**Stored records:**
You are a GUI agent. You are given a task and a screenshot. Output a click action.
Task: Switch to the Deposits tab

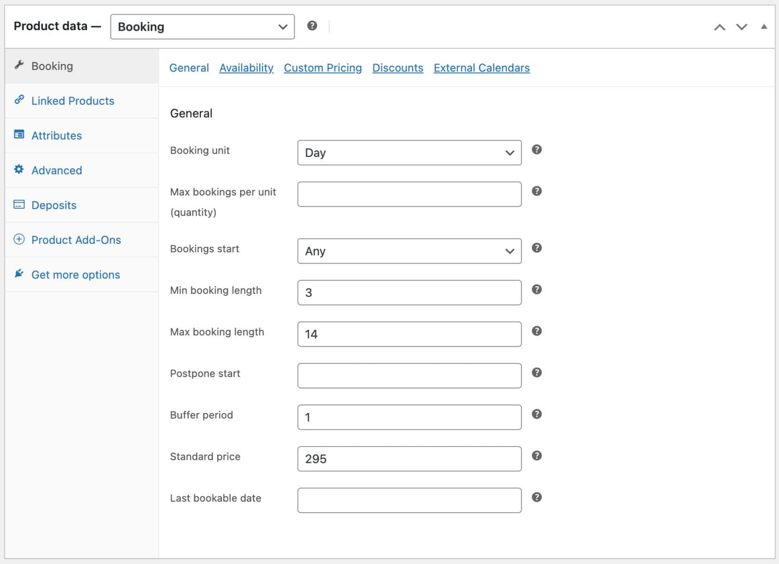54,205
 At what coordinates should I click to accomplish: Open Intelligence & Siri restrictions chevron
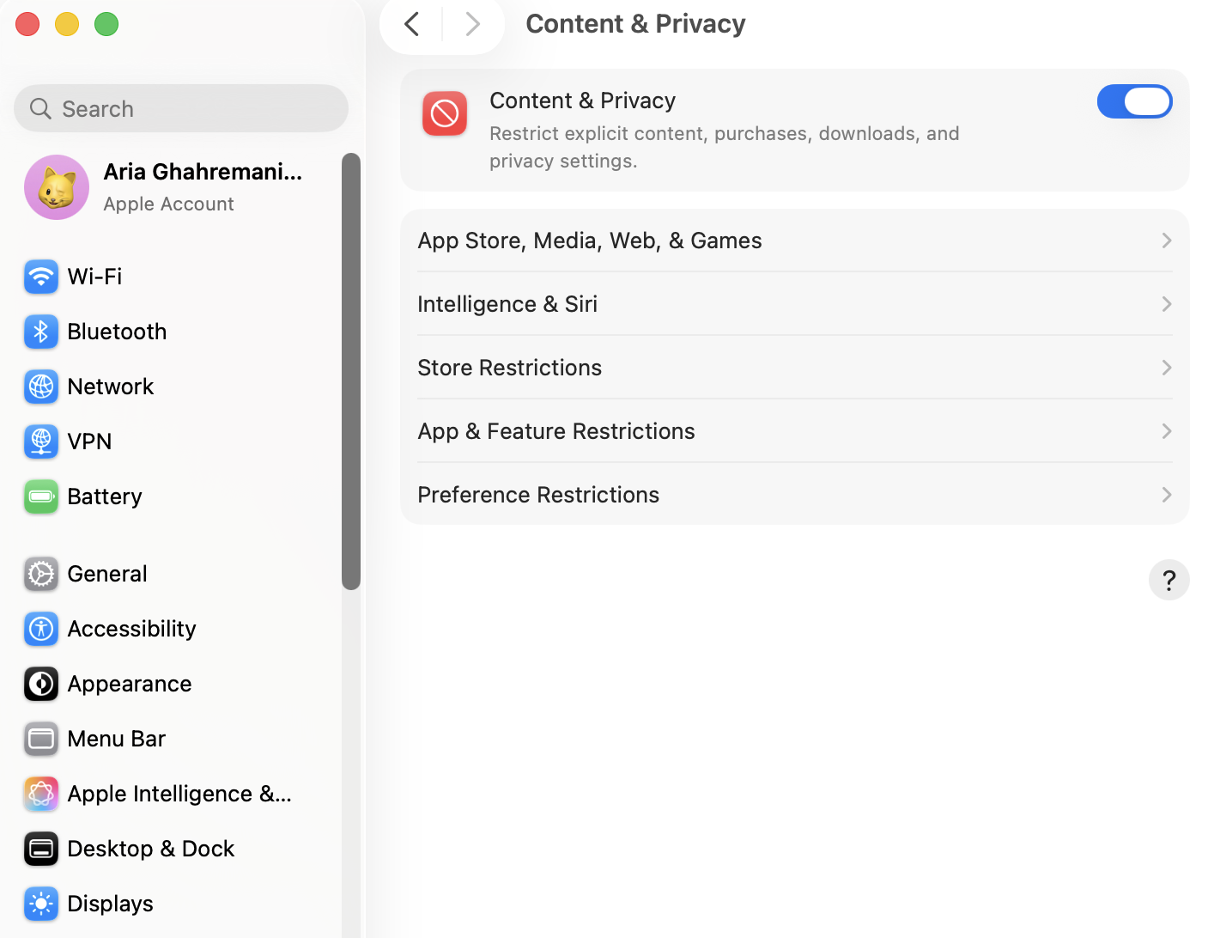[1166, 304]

**HOW TO COMPLETE THIS TASK:** Would you please print only the lines running from the one with "Task: Switch to the Deposits tab" to the final line of the entries above, exactly as written and without pictures?

**EXERCISE RESPONSE:**
Task: Switch to the Deposits tab

54,205
 At what coordinates should I click to accomplish: Open Intelligence & Siri restrictions chevron
[1166, 304]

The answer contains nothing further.